Gelelim bundan sonraki film okumalarımızda da vazgeçilmez bir unsur olarak adeta bir “Metin Üzerinde Çalışmalar” kısmı olarak yer vermeyi düşündüğüm “Muhteşem Anlar ve Beyin Yakıları” bölümümüze:
• Kalender kahramanımız Yor’a hayat veren Amerikalı oyuncu Reb Brown’ın bir anti-Marlon Brando olmanın hakkını sonuna kadar veren berbat ötesi oyunculuğu. Öte yandan, her türlü iklim koşuluna dayanıklı şapşal gülümsemesini filmin her sahnesinde korumayı itinayla başararak aslında orta büyüklükte kumpirlik bir patatesinkinden daha az olan rol yapma yeteneğinin yokluğunu, işbu kızmaya gönlümüz elvermeyen sevimli halleriyle hoş gördürmesi. Yine de Reb Ağabey, o kumdan çıkardığın telsize vura vura “Seni gidi aptal konuşan kutu!” demeyecektin!
• Goril adamların liderini “Dünyayı Kurtaran Adam”ın Tayfun 2’si ve gönüllerin şampiyon karakter oyuncusu Aytekin Akkaya’nın canlandırdığını görmenin yaşattığı sevinç dolu şok ve gözlerin rahmetli Yadigar Ejder’i araması.
• Yor’un elindeki taş baltayla hunharca katlettiği karton dinazor ve onun yavrusu rolünü Yor’unkiyle aynı cümlede bile telaffuz edilmesi zül sayılacak kadar iyi bir oyunculukla canlandıran üzerine uhuyla tahta boynuzlar ve pullar yapıştırılmış köpek eniği…
• Dinazor demişken belki de dünya sinema tarihinin en muhteşem sahnelerinden birisi olan bir başka dinazorlu sahneyi anmamak olmaz. Kala’nın esir tutulduğu mağaranın tepesindeki delikten aşağı gözetleyen Yor, üzerlerinden uçmakta olan kanatlı bir dinazoru (pterodaktil?) fark edip karga kovalarcasına muşambadan mamul zavallı kuşu taşlar ve onu öldürür. Akabinde yaratığın leşini yamaç paraşütü gibi kullanıp bahsedilen delikten mağaranın orta yerine doğru atlayıp süzülür ve tepesine indiği goril adamların liderini (Aytekin Ağabey’i) katleder. İnanın ben burada tam anlatamadım, inanmak ve tadına varmak için izlenmesi şart olan muhteşem ötesi bir sahne bu!

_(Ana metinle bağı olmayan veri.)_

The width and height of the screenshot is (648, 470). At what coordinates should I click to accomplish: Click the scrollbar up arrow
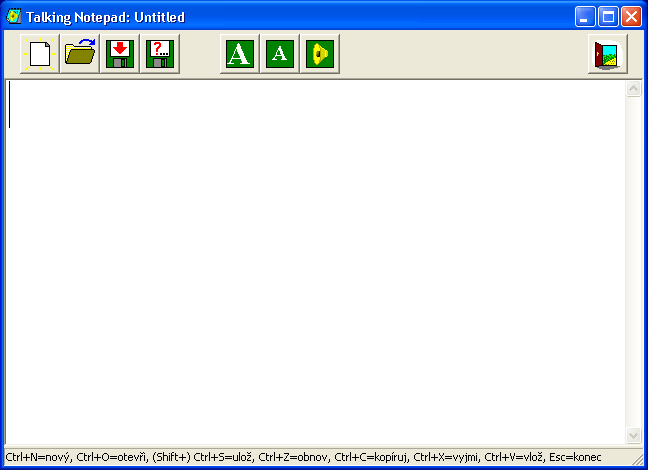[633, 89]
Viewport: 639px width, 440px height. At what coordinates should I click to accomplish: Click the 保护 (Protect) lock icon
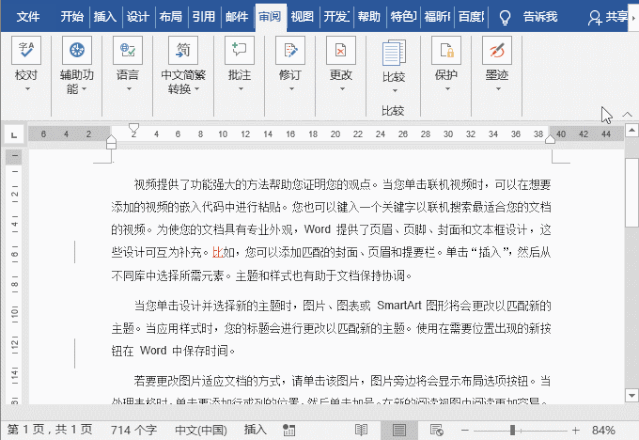(x=446, y=50)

• İkide bir lafı geçen tilki kürküne bürünmüş dayımızın aslında filmin gerçek kahramanı olması ve büyük ihtimalle Kaliforniya’da sörf yaparken beyin travması geçirmiş olan kaslı ve bir o kadar da gabi Yor’a dakika başı “Evladım onu tut, bunu bırak, hele şuna bir uzanıver, zinhar öbürüne dokunma zira zehirli,yahu iki dakika adam ol,…” diye diye öğreten adamlık yapması…
• Yine bu dayımızla Yor’un havada trapez yaptıkları (bunun nedenini layığıyla açıklamak çok zor, bizzat görmek lazım efendim) sahneyi çekerken, işbu iki oyuncunun yerine iki adet Barbie bebeğin (hani şu erkek olanı var ya, Ken, işten ondan iki tanesinin) kullanılması. Tüm zamanların en iyi “çok da özel olmayan samimî efekt” dalında Oscar değilse de Osman almayı hak eden bir sahne. Aferin yönetmen bey evladım!

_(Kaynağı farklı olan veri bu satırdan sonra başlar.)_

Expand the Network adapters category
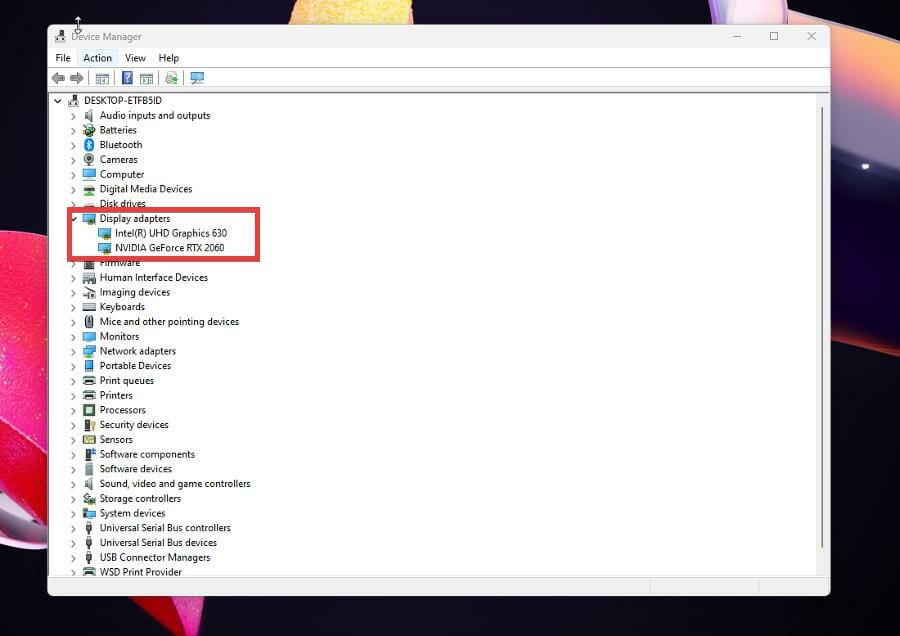Image resolution: width=900 pixels, height=636 pixels. click(71, 351)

• Uzay gemisinin kaptanı ve baş kötü “Overlord”un Sermet Erkin tarzı kırmızı astarlı siyah illüzyonist pelerini ve kostümünün bu muhteşem aksesuarını sahneden her çıkışında bilerek evlere şenlik bir havayla tumturaklı biçimde savurması. Yürü be Overlord, Darth Vader’a kadar yolun var ağam!
• Esas kızımız Kala’nın permalı saçlarıyla Emel Sayın’ın arkasında bütün 80’ler boyunca salınıp durmuş olan vokalist kızlara benzemesi. Bundan mütevellit başımıza tebelleş olan istemsiz “Yağdır Mevlâm Su” ve TRT Arı Stüdyosu çağrışımları…
• Söz saçtan açılmışken, Yor’un eprimiş sarı peruğunun pek çok sahnede özerkliğini ilan ederek gönlünce bir sağa bir sola salınarak yaptığı tek kişilik kusursuz tango… Ayrıca işbu perukla Yor’un gelecekten gelen bir avcıdan çok kabul gününde kısır kaşıklayan orta yaşlı tonton bir teyzemize benzemesi.
Şu an farkına vardım ki kendimi tutmasam sohbetimiz pehlivan tefrikası gibi uzayıp gidecek.
O halde lafın burasında müsaadenizi istiyor ve sizleri Youtube’dan rahatlıkla ulaşılabilecek bu başyapıtın keyfine varmaya davet ediyorum.
Buckinghamshire’dan herkese selamlar ve sevgiler efendim.